*** Opening Supplied text ***

- Location: Northwestern Saudi Arabia (between NEOM, the Red Sea Project, and AlUla)
- Coordinates: 27°00′N 36°30′E﻿ / ﻿27.000°N 36.500°E
- Area: 24,500 sq. km
- Established: June 2018
- Named for: Crown Prince Mohammed bin Salman Al Saud
- Governing body: Council of Royal Reserves / Prince Mohammed bin Salman Royal Reserve Development Authority
- Website: pmbsrr.gov.sa

= Prince Mohammad bin Salman Royal Reserve =

Protected area in Saudi Arabia

The Prince Mohammad bin Salman Royal Reserve (PMBSRR) (Arabic: محمية الأمير محمد بن سلمان الملكية) is a 24,500 km^{2} protected area located in the northwestern region of Saudi Arabia. Spanning across portions of the Tabuk Province and the Medina Province, the reserve covers approximately 1% of the Kingdom's terrestrial landmass and 1.8% of its territorial waters. It encompasses 15 distinct ecosystems that transition from the high Hejaz Mountains down to the coastal shores of the Red Sea.

The reserve was established by a royal decree in June 2018 to preserve regional biodiversity, combat environmental degradation and overgrazing, and pioneer ecological restoration under the Saudi Vision 2030 framework. It is managed with financial and administrative autonomy by a dedicated development authority overseen by the Council of Royal Reserves.

== Fauna ==
Historically, the herbivore populations here were decimated due to severe overhunting. The Arabian oryx was historically extirpated. However, the reserve has executed massive reintroduction initiatives, releasing captive-bred herds that have now successfully established free-ranging populations. Arabian sand gazelles, Arabian gazelles, and mountain gazelles have also been reintroduced in the thousands. The vulnerable Nubian ibex is increasing in numbers due to strict protection. In April 2024, the reserve introduced the Persian onager as a substitute for the globally extinct Syrian wild ass, marking the first free-running wild asses in Saudi Arabia in over 100 years. Arabian hare were also reintroduced, and rodent populations are also recovering.

*** Closing Supplied text ***

What to work on:
[A] Using the article on the Prince Mohammad bin Salman Royal Reserve, decide whether each statement agrees with it. Answer yes or no for each, and quote the words that decide it.
(i) The reserve covers about 1% of Saudi Arabia's land area.
(ii) The reserve was established by royal decree in April 2024.
(iii) The Persian onager was introduced to stand in for the Syrian wild ass.
[B] Reproduce word for word the part of the reserve article from "The Prince Mohammad" to "the Red Sea.".
[C] Extend the article on the Prince Mohammad bin Salman Royal Reserve, picking up after its final sentence.

*** Opening Entries provided ***

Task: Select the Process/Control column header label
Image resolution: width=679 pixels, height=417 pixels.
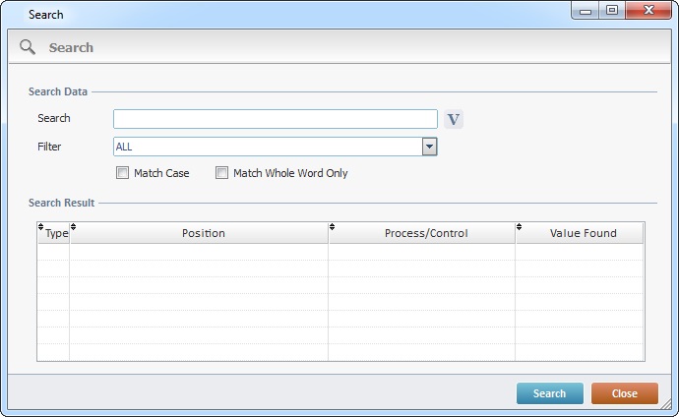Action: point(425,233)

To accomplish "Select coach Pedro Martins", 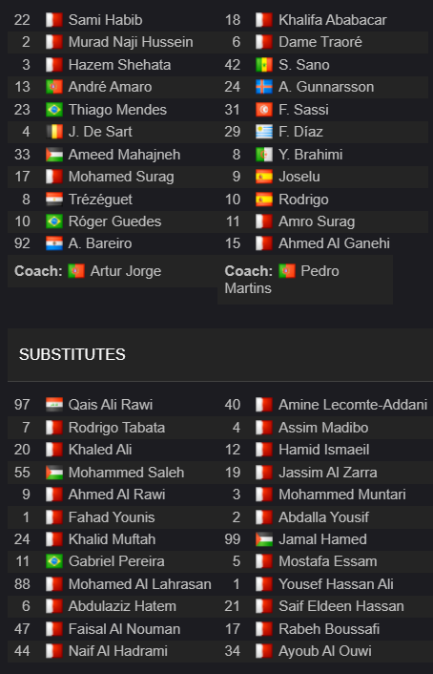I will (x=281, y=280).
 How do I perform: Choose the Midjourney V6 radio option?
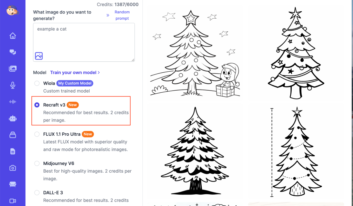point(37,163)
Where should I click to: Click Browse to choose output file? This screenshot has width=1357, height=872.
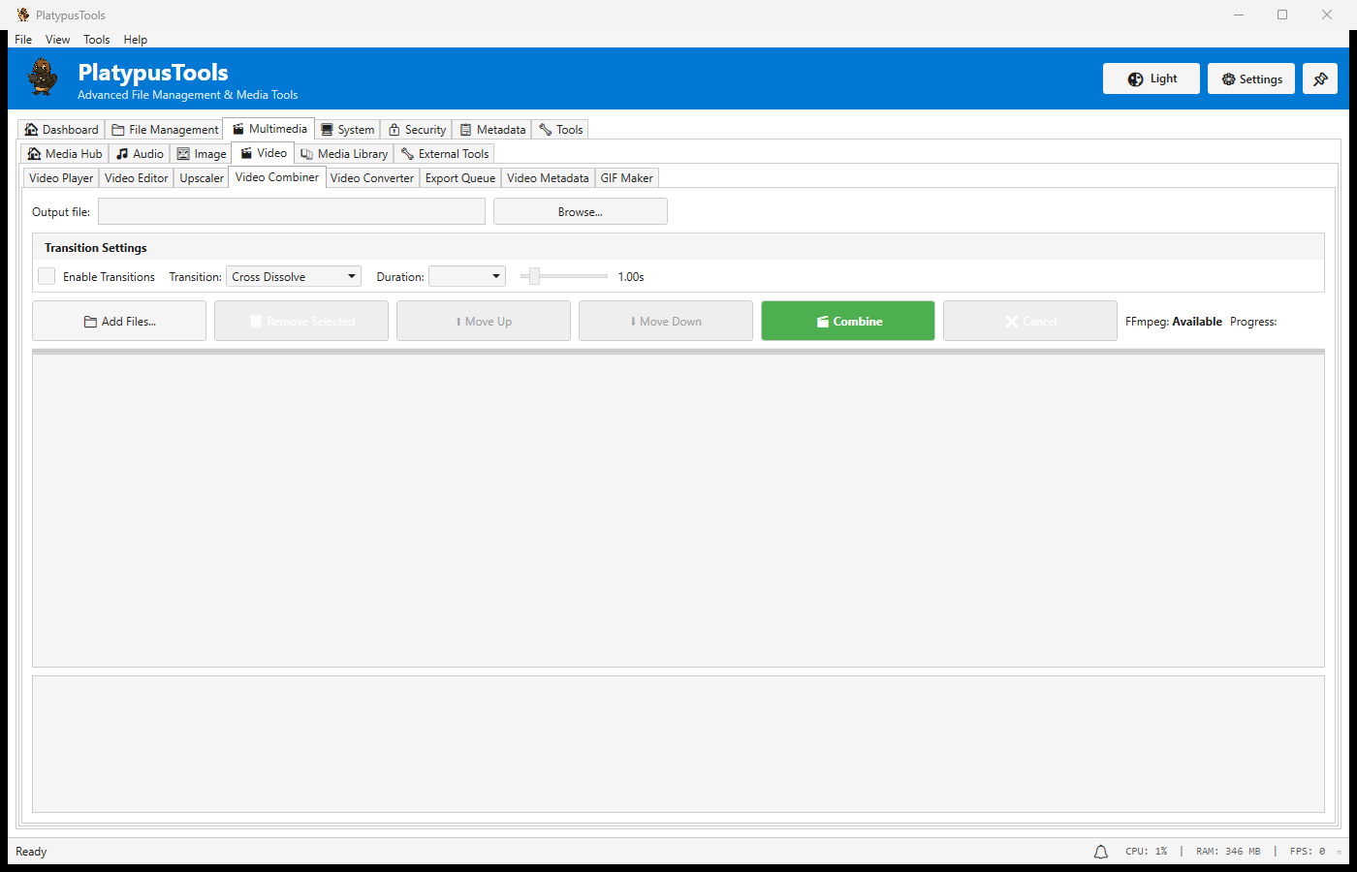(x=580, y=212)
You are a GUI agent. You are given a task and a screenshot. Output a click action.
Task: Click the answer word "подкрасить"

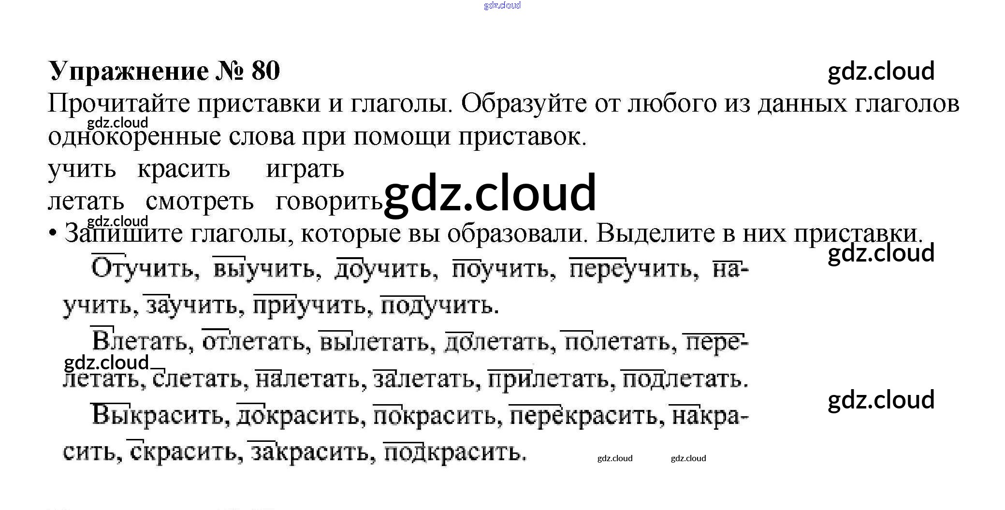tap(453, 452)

*** Closing Entries provided ***

Replies:
[A]
(i) Yes: "the reserve covers approximately 1% of the Kingdom's terrestrial landmass"
(ii) No: "The reserve was established by a royal decree in June 2018"
(iii) Yes: "the reserve introduced the Persian onager as a substitute for the globally extinct Syrian wild ass"

[B]
The Prince Mohammad bin Salman Royal Reserve (PMBSRR) (Arabic: محمية الأمير محمد بن سلمان الملكية) is a 24,500 km^{2} protected area located in the northwestern region of Saudi Arabia. Spanning across portions of the Tabuk Province and the Medina Province, the reserve covers approximately 1% of the Kingdom's terrestrial landmass and 1.8% of its territorial waters. It encompasses 15 distinct ecosystems that transition from the high Hejaz Mountains down to the coastal shores of the Red Sea.

[C]
The Arabian leopard, a critically endangered species, is considered functionally extinct in the reserve, having not been documented since 2014. However, the government has plans to reintroduce leopards in the near future, and they are already breeding them in captivity. The Asiatic cheetah and Asiatic lion are also locally extinct here, wiped out in the 20th century from overhunting. The government also plans to reintroduce caracals, which are functionally extinct here. Other predators here are critically endangered Arabian wolves, whose populations are increasing after strict legal protection, Rüppell's fox, Blanford's fox, and striped hyenas. Camera-trapping surveys in 2024 established the natural recolonization of golden jackals in this reserve.

The Arabian ostrich was entirely driven to extinction across the Arabian peninsula in the early 20th century from overhunting. In late 2025, the reserve introduced the critically endangered red-necked ostrich, the closest surviving genetic relative, to serve as an ecological replacement. The MacQueen's houbara bustard was decimated across its range by falconry and poaching, but it's now the focus of captive-bred reintroductions. Among large raptors, the reserve successfully reintroduced the griffon vulture and the pharaoh eagle-owl. The sooty falcon, eastern imperial eagle, and white-eyed gull can also be found here. In November 2025, field researchers at the Wadi Thalbah Wetland documented a juvenile, migratory white-tailed eagle, marking the first confirmed record of the massive apex raptor in Saudi Arabia in over two decades.

Along the coastline, Hawksbill sea turtles, dugongs, manta rays, and various reef sharks are common.